_THE INPUT_
# # # # # # #

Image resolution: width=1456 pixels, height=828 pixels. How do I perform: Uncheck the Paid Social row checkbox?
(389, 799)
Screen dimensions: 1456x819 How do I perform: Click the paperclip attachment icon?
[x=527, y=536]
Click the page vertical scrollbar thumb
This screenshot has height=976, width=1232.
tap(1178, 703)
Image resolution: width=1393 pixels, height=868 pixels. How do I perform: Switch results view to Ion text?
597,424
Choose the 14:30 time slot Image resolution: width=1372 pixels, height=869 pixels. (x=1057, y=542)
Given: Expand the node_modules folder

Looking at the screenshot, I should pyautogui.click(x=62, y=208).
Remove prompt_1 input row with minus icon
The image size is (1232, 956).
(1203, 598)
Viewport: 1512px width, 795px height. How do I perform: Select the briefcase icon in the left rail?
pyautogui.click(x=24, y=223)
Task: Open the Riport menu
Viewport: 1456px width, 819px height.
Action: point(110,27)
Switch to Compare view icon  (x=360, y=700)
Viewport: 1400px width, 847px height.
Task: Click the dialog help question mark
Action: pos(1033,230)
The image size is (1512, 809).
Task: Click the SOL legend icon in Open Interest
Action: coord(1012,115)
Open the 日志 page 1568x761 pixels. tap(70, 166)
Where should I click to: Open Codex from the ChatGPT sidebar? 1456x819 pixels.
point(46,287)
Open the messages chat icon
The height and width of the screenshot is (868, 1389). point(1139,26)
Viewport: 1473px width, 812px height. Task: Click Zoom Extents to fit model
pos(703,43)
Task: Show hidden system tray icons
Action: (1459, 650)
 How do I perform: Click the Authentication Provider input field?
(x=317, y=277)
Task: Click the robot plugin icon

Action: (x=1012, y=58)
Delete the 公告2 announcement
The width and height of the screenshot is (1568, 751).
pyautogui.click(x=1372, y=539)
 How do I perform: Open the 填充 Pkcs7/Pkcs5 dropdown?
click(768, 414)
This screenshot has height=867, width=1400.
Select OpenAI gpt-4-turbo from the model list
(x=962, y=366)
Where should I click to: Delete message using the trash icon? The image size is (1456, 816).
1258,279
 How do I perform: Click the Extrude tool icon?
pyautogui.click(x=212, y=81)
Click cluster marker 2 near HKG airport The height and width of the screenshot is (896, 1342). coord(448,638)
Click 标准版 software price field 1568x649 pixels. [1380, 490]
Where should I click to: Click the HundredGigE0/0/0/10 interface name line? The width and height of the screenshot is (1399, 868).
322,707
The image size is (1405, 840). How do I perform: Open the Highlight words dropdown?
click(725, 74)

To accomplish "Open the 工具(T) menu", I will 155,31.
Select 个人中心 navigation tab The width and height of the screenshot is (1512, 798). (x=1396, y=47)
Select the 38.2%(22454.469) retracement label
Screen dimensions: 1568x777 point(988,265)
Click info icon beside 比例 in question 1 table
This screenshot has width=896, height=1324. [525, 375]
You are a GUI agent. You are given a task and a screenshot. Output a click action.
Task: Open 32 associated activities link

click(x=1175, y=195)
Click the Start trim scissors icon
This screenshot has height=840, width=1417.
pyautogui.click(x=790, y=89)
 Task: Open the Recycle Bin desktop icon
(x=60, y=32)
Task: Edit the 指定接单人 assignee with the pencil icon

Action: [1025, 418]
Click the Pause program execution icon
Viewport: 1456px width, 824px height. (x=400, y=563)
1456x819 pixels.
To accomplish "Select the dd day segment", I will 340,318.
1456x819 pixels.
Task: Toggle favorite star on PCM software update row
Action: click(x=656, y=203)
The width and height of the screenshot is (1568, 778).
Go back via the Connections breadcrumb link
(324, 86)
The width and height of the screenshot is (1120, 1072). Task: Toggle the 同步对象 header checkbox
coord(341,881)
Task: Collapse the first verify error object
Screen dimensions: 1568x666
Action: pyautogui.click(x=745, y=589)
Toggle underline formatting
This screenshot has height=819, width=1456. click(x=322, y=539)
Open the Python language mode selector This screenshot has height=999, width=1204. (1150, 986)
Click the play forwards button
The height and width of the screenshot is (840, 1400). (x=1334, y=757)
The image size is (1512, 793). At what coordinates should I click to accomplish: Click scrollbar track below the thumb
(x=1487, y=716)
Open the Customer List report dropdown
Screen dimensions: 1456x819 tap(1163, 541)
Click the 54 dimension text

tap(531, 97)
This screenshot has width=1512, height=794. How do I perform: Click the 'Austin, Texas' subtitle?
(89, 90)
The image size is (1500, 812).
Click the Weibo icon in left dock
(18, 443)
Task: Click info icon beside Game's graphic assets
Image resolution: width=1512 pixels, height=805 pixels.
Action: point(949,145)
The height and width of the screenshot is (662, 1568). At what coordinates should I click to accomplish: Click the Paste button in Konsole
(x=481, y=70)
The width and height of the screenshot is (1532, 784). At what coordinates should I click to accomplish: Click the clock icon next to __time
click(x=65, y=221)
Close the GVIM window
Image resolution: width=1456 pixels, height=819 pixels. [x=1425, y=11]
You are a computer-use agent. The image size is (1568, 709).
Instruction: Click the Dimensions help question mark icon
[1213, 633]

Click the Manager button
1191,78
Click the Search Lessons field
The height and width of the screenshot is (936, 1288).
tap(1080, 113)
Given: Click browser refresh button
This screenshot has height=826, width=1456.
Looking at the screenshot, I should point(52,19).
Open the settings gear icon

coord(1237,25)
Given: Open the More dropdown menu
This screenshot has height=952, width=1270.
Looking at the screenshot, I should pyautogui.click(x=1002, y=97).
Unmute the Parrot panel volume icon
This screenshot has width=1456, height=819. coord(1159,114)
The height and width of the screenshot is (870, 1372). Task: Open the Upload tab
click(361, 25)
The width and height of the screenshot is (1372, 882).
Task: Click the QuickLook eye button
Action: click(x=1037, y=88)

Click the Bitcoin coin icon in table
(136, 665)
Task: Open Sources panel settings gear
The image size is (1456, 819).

# # # # # # #

_TRY IT_
Among the entries above, identify all lines with "agent" and copy them.

_SOLUTION BELOW_
You are a GUI agent. You are given a task and a screenshot. Output a click action.
You are a computer-use agent. The image size is (1568, 709).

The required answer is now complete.